• [Consigne]: Extrayez de l'article sur les regrets de Robert Ménard le passage qui va de "Ensuite, parce qu’en" jusqu'à "dire des Ukrainiens.", sans y changer un mot.
##### Article #####
Ensuite, parce qu’en soutien ordinaire de l’extrême droite, en soutien à Marine Le Pen, Robert Ménard s’est toujours prononcé contre l’immigration, contre l’entrée des réfugiés en France, on ne peut pas porter toute la misère du monde etc. Mais avec l’Ukraine en guerre, il s’est rendu compte d’un truc : ce que je disais à propos des Syriens ou des Irakiens, c’était horrible. Je n’oserais pas le dire des Ukrainiens.

Robert Ménard a avoué effectivement : « Moi, je vais plaider coupable. J’ai dit, écrit, publié à Béziers un certain nombre de choses au moment des combats en Syrie, en Irak et l’arrivée des réfugiés chez nous, que je regrette, que j’ai honte d’avoir dit et fait, parce que ce n’était pas bien. ». Honte, le mot est fort. Il n’est pas seulement "pas fier", il est "honteux".

Et il poursuit sur le plan moral : « Moralement, ce n’était pas bien. Il n’y a pas deux sortes de victimes, il n’y a pas des Européens chrétiens qu’il faudrait défendre et des gens (…) qui seraient au Moyen-Orient et musulmans qu’on aurait eu raison de ne pas accepter chez nous. (…) Je crois que cette attitude est une faute, et je me l’applique. Je crois qu’il y a une solidarité de quasiment tout le monde pour les réfugiés, même Éric Zemmour même s’il le fait avec des bémols. (…) Je pense que nous, ce courant de la droite, que moi, j’ai eu tort. ». Le fonds de commerce de l’extrême droite remis en cause ! C’est un bouleversement de paradigme.

Et d’insister comme maire de Béziers : « Aujourd’hui, moi, j’accueille tous les réfugiés qui le demandent, mais il y a trois ans, quatre ans, non, ce n’était pas bien. Les bombes ne sont pas différentes quand elles tombent sur mes amis de Kiev que quand elles tombent sur mes amis d’Alep. Ce deux poids deux mesures n’est pas glorieux pour moi, ni pour nous. Ce n’est pas une erreur, c’est une faute. ».

Robert Ménard a donc profondément regretté ses propos très dur de 2015 et son refus d’accueillir les réfugiés syriens et irakiens et a martelé qu’il ne pouvait pas y « avoir deux poids deux mesures : quand ils nous ressemblent, ils sont les bienvenus, et quand ils nous ressemblent moins, ils ne sont pas les bienvenus. ».
##### Partie données #####
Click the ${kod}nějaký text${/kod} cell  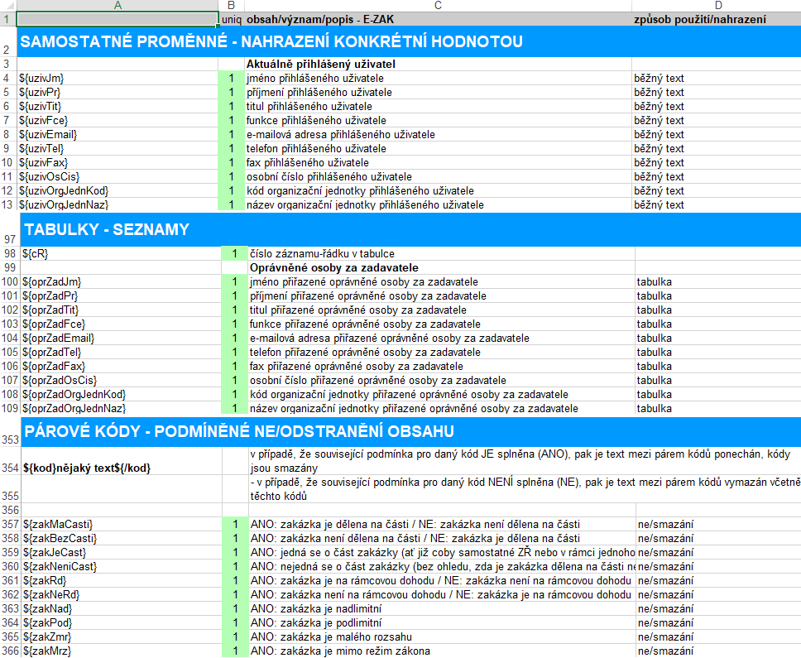coord(117,468)
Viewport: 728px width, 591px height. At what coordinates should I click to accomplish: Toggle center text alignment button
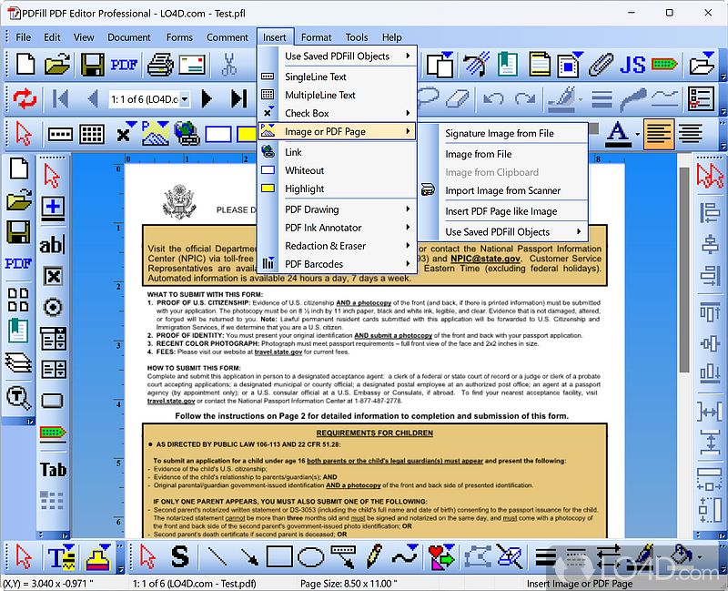[691, 134]
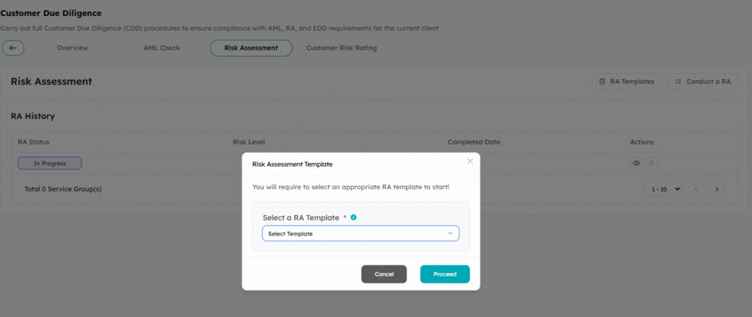Click the info icon beside Select a RA Template

(354, 217)
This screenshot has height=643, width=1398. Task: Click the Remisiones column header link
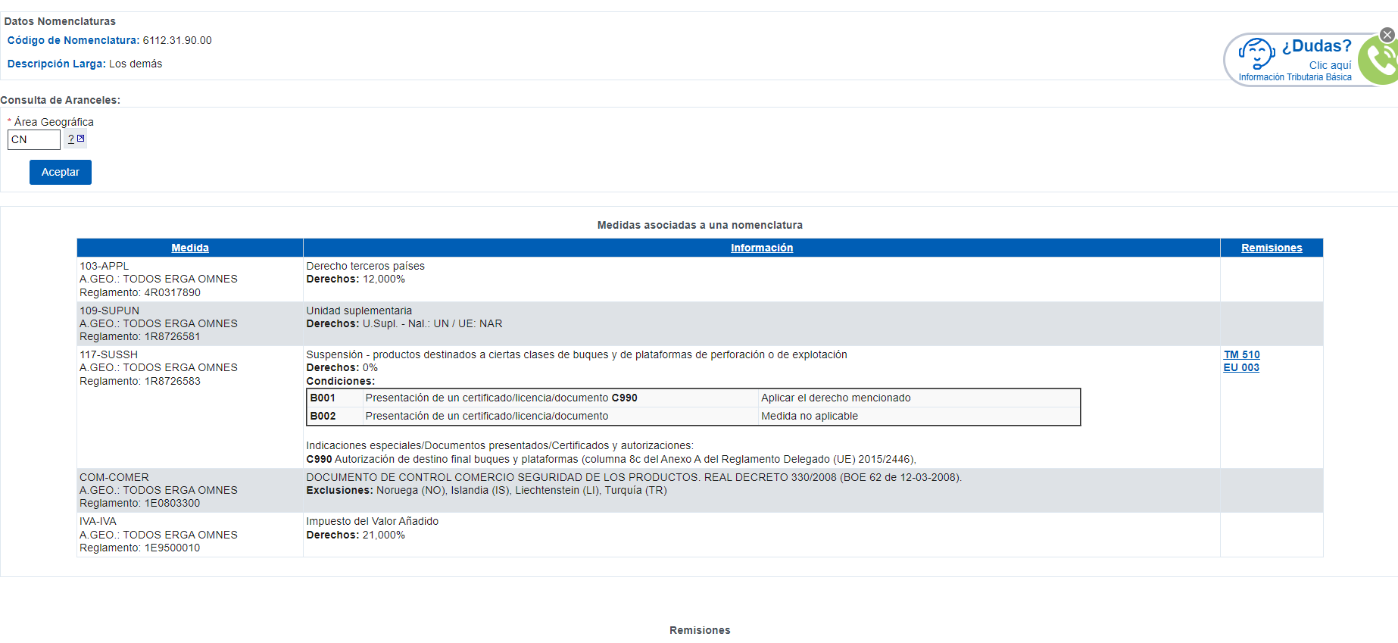[1271, 248]
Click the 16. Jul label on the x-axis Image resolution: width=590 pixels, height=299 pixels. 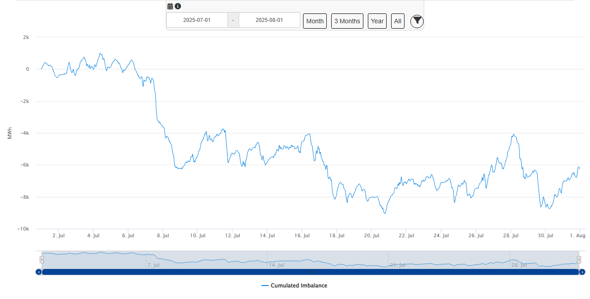(302, 235)

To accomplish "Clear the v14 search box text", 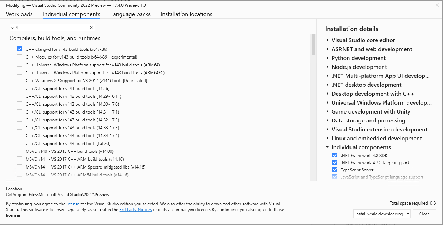I will 91,27.
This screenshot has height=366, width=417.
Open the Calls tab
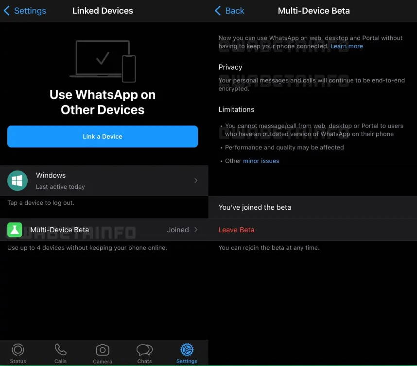(60, 350)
#####
• [Résultat de l'exercice]:
Ensuite, parce qu’en soutien ordinaire de l’extrême droite, en soutien à Marine Le Pen, Robert Ménard s’est toujours prononcé contre l’immigration, contre l’entrée des réfugiés en France, on ne peut pas porter toute la misère du monde etc. Mais avec l’Ukraine en guerre, il s’est rendu compte d’un truc : ce que je disais à propos des Syriens ou des Irakiens, c’était horrible. Je n’oserais pas le dire des Ukrainiens.